═════ Data extracts ═════

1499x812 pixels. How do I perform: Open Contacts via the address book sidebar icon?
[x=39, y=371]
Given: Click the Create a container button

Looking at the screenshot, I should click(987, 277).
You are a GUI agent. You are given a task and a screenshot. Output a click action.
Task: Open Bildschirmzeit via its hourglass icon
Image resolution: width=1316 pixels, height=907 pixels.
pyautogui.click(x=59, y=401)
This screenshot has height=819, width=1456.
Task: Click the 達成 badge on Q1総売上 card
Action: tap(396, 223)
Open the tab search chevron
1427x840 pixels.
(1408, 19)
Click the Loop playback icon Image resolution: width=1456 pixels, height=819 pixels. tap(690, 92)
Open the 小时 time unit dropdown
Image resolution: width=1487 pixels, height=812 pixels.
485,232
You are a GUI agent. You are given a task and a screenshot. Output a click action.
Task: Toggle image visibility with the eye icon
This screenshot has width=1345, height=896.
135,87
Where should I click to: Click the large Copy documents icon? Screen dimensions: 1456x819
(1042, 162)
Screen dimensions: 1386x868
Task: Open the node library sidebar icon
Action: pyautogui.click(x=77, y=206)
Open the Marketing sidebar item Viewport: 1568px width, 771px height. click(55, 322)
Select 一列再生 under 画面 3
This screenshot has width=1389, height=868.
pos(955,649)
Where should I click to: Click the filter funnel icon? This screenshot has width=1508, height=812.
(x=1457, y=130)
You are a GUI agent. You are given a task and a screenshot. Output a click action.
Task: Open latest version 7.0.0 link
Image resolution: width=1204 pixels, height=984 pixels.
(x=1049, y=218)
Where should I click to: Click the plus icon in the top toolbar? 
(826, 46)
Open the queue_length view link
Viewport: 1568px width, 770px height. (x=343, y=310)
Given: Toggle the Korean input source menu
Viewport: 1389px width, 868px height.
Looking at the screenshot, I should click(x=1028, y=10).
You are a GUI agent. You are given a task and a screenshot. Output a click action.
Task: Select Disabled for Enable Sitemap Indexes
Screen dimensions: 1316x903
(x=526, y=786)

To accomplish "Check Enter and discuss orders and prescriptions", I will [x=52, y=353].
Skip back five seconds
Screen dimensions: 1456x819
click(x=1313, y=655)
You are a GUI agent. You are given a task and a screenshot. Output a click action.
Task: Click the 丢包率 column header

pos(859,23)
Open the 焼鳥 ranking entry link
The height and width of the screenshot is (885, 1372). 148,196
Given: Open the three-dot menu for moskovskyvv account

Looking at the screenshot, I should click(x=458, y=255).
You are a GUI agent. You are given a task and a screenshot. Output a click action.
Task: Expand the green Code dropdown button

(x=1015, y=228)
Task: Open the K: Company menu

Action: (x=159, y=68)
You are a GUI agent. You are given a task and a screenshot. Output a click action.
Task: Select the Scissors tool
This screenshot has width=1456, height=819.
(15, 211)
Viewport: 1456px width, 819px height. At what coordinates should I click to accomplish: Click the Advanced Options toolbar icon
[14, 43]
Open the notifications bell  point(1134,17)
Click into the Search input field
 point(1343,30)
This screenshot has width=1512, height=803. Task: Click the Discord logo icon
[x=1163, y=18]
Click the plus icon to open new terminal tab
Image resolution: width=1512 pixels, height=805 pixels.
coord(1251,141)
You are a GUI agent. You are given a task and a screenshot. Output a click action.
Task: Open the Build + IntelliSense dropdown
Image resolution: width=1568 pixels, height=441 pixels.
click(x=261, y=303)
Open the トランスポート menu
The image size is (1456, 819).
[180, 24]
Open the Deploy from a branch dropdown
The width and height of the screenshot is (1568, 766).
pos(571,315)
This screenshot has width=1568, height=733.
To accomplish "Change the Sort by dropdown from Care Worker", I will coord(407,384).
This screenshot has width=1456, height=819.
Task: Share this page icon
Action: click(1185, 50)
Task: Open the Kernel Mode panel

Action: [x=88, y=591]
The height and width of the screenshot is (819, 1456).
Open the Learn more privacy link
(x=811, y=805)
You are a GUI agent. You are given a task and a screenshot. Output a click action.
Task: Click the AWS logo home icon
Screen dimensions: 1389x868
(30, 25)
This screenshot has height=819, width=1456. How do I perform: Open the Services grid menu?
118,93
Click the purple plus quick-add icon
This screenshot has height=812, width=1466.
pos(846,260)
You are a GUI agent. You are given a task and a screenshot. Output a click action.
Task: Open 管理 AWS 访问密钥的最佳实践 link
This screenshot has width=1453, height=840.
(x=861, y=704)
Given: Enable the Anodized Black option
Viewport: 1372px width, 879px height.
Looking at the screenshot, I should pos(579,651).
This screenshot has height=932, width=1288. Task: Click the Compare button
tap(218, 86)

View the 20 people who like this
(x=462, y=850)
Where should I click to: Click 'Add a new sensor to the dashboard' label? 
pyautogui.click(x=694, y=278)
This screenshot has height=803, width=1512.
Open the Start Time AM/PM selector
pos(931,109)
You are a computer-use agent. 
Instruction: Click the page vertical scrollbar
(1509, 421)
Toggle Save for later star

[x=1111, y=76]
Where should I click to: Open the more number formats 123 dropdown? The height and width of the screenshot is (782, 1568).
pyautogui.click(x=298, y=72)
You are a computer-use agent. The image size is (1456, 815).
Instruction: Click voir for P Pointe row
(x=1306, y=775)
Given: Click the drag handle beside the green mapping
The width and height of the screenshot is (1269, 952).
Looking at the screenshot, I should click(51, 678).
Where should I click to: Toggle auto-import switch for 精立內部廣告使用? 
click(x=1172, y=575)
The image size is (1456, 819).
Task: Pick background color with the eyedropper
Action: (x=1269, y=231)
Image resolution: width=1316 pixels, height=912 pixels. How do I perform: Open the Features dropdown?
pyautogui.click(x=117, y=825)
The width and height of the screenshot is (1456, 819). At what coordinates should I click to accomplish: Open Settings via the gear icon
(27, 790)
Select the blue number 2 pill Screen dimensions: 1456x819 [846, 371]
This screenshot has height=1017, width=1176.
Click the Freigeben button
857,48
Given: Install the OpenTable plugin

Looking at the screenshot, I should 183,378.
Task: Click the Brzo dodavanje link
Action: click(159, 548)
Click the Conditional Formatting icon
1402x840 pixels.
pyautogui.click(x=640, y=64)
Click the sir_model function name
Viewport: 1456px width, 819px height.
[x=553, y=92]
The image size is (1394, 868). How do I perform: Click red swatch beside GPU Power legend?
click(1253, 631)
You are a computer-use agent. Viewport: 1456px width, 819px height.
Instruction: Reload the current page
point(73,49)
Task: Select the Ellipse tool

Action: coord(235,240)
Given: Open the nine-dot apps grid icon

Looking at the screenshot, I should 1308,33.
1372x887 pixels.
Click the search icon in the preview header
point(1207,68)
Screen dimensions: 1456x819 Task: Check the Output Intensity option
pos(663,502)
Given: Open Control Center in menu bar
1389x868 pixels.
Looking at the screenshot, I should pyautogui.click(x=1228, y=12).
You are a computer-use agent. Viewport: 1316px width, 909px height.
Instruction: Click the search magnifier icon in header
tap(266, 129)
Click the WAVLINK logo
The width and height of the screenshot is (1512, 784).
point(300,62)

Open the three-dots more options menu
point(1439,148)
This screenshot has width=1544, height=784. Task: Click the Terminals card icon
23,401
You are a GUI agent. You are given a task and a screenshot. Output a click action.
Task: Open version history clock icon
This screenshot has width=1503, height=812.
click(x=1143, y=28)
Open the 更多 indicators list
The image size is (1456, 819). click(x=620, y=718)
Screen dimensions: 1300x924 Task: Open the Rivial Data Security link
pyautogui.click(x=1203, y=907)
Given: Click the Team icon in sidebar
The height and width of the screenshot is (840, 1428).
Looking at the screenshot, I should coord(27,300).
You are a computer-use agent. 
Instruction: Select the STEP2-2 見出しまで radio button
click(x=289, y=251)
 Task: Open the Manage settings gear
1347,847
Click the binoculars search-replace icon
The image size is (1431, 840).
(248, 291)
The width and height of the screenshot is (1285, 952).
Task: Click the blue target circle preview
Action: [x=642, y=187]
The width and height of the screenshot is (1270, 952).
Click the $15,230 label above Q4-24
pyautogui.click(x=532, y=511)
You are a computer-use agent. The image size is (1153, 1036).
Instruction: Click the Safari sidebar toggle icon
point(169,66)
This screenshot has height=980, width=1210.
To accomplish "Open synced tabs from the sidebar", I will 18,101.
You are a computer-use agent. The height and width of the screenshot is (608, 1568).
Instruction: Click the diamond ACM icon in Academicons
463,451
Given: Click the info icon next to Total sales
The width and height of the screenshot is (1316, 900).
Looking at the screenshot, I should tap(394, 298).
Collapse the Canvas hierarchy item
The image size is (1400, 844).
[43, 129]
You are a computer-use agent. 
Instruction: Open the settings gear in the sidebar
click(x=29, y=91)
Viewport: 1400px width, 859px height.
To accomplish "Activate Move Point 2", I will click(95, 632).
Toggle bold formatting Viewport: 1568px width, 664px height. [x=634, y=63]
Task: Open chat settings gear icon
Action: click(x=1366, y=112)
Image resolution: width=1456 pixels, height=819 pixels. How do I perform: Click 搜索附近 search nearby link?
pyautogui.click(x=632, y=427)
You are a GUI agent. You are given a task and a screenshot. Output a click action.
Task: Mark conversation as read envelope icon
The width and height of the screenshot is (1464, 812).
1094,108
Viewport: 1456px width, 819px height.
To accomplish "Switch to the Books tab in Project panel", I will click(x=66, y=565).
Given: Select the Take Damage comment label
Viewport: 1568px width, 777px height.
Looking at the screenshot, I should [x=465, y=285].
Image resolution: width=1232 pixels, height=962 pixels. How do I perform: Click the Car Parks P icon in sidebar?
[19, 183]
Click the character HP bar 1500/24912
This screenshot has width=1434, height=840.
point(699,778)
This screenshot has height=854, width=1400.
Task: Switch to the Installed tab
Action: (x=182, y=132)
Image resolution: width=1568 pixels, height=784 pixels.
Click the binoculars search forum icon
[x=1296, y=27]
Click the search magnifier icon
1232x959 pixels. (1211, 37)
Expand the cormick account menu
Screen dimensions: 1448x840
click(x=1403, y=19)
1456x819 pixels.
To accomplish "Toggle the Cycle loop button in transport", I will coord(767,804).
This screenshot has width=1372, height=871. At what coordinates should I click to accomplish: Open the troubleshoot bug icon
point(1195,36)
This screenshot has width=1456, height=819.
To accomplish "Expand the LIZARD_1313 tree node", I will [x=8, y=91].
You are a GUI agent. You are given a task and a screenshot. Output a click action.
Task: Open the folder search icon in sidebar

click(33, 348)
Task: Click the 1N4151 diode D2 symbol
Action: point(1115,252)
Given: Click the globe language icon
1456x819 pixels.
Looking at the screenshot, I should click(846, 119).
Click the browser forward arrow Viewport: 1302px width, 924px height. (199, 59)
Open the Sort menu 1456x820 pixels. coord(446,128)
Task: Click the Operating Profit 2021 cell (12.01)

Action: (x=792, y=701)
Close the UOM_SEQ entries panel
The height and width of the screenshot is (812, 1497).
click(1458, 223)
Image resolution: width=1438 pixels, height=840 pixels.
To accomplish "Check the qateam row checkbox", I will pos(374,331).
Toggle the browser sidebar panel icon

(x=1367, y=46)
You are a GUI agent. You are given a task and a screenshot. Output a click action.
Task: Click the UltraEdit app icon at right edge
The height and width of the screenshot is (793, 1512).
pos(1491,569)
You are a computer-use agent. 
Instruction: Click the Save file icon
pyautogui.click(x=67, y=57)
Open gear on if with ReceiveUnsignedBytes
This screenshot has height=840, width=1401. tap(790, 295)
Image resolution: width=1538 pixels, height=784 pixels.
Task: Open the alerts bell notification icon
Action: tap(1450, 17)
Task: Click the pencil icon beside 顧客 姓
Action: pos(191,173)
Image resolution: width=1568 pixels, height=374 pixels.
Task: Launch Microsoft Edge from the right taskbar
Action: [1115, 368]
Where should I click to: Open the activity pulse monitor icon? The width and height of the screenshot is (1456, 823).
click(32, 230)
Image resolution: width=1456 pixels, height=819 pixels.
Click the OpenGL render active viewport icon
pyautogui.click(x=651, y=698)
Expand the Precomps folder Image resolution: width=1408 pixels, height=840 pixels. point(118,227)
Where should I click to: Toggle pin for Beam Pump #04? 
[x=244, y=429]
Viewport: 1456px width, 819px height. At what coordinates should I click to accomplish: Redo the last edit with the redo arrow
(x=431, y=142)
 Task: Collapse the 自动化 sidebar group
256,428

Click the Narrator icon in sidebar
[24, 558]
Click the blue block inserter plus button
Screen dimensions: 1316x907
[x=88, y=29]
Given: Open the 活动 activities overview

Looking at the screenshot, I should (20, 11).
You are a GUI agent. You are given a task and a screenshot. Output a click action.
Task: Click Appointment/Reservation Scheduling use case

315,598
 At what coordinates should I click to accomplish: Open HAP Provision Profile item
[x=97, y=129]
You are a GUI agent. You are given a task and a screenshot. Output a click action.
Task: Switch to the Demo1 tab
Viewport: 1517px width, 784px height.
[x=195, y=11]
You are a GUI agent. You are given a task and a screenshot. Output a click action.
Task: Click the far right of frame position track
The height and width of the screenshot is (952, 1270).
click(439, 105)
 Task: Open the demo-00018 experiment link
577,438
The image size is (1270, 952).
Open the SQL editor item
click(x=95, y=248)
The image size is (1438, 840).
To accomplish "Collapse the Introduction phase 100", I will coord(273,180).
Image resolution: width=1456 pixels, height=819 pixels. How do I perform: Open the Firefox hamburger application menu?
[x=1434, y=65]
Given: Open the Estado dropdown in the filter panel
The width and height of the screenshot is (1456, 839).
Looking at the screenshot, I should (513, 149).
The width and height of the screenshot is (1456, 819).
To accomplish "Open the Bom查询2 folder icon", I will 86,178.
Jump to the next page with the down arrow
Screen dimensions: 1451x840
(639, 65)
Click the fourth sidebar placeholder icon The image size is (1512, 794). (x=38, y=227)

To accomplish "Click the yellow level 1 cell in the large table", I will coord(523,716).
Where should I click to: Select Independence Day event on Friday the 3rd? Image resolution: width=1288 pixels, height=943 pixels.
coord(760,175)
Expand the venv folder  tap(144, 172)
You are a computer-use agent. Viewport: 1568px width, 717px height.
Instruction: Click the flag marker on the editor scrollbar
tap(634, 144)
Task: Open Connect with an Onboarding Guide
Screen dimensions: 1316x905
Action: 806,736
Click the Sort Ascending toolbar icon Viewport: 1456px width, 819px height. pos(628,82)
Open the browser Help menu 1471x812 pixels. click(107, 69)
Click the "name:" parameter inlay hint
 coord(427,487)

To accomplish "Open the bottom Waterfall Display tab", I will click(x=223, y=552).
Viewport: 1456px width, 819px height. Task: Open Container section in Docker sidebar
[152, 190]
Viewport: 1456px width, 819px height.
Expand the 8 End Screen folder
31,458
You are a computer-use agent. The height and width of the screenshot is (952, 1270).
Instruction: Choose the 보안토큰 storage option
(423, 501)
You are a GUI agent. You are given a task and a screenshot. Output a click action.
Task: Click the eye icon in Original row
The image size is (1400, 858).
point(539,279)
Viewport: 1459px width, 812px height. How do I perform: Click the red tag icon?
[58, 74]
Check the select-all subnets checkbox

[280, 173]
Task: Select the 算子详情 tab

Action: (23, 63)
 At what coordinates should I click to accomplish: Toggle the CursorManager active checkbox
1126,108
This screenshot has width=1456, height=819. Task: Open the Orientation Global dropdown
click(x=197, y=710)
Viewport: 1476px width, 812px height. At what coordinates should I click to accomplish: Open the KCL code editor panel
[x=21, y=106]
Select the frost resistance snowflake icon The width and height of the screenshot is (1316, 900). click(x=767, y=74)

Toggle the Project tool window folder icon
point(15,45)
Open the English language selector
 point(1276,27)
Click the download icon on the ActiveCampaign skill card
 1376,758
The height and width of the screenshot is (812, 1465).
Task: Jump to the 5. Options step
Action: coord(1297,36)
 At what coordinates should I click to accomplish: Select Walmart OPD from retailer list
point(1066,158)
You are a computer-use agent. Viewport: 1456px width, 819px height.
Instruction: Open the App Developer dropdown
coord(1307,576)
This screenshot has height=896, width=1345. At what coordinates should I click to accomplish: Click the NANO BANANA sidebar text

═════

Work order
Every line of the listing above that contains "next" is to be copied.

Result of the exercise
Given: Click the info icon next to Total sales
Jump to the next page with the down arrow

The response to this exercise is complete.